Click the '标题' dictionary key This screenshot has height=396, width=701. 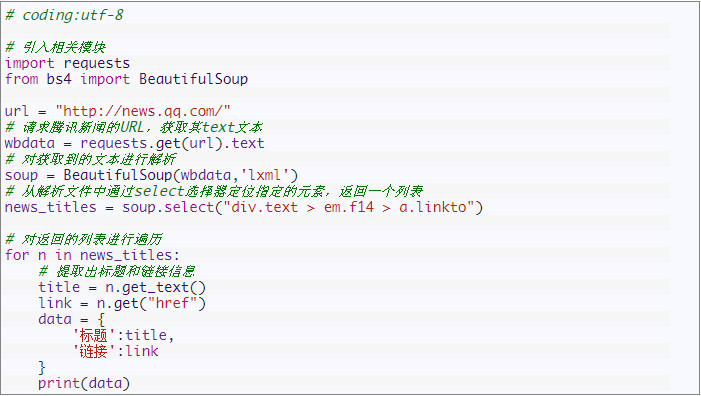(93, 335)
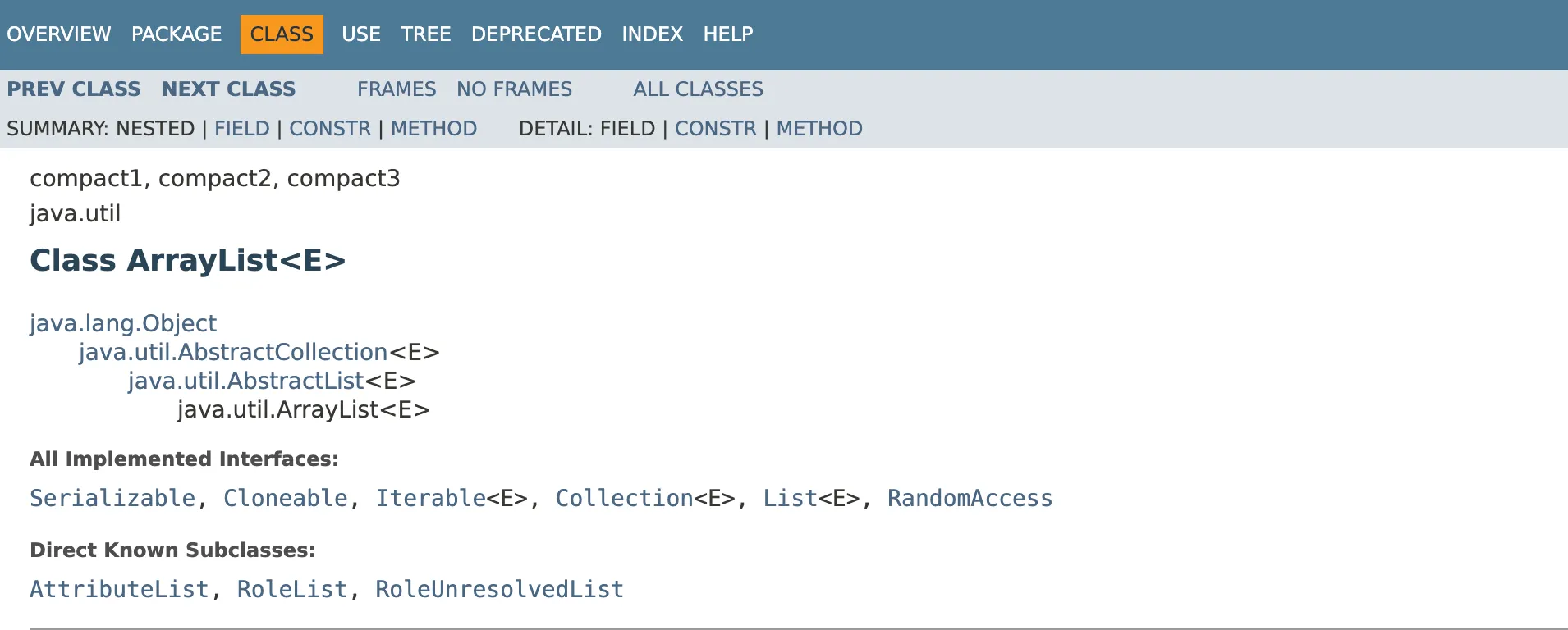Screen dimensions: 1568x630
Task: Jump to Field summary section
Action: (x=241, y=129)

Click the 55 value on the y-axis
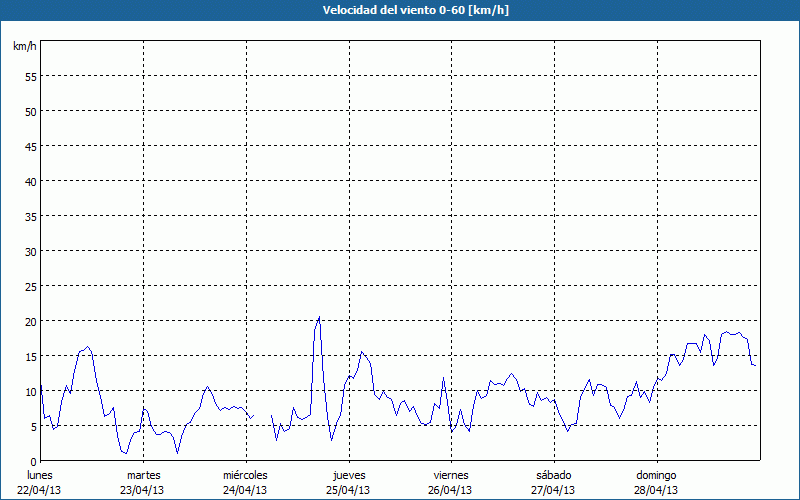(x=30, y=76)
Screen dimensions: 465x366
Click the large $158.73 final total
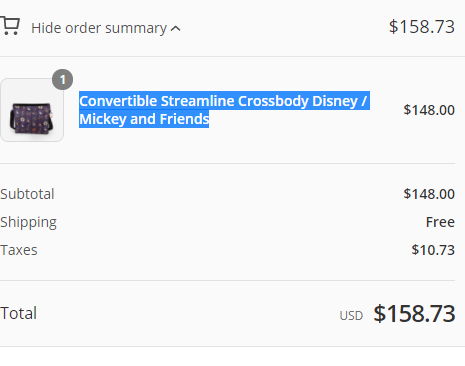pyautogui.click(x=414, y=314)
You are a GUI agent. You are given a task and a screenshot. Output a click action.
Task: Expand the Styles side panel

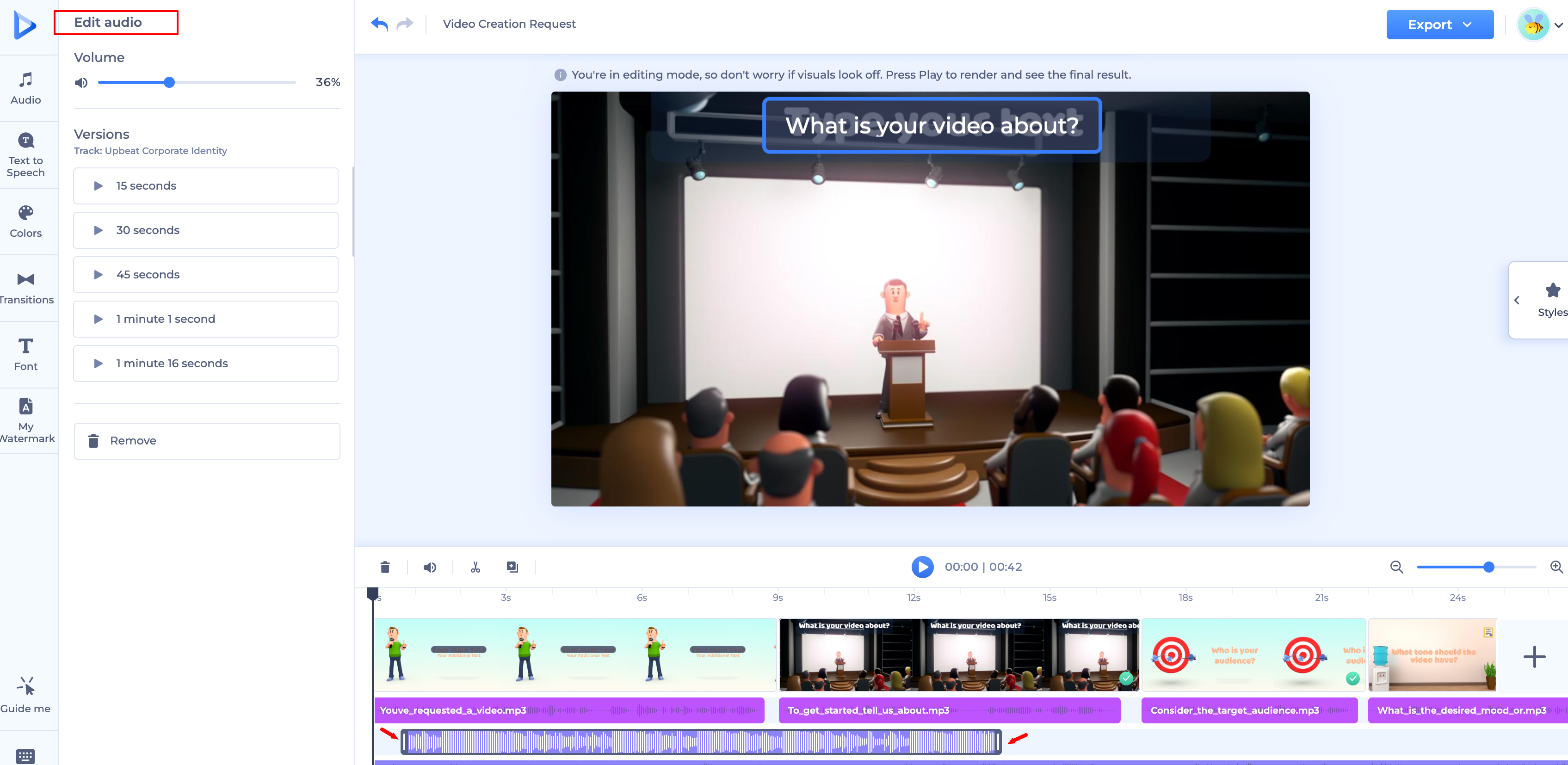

Your task: Please edit the data from the line that has "You are a GUI" through the end of it: replace "Styles" with "Layers" and leave everything else the same. Omit the pictures from your answer.

Answer to the task:
You are a GUI agent. You are given a task and a screenshot. Output a click action.
Task: Expand the Layers side panel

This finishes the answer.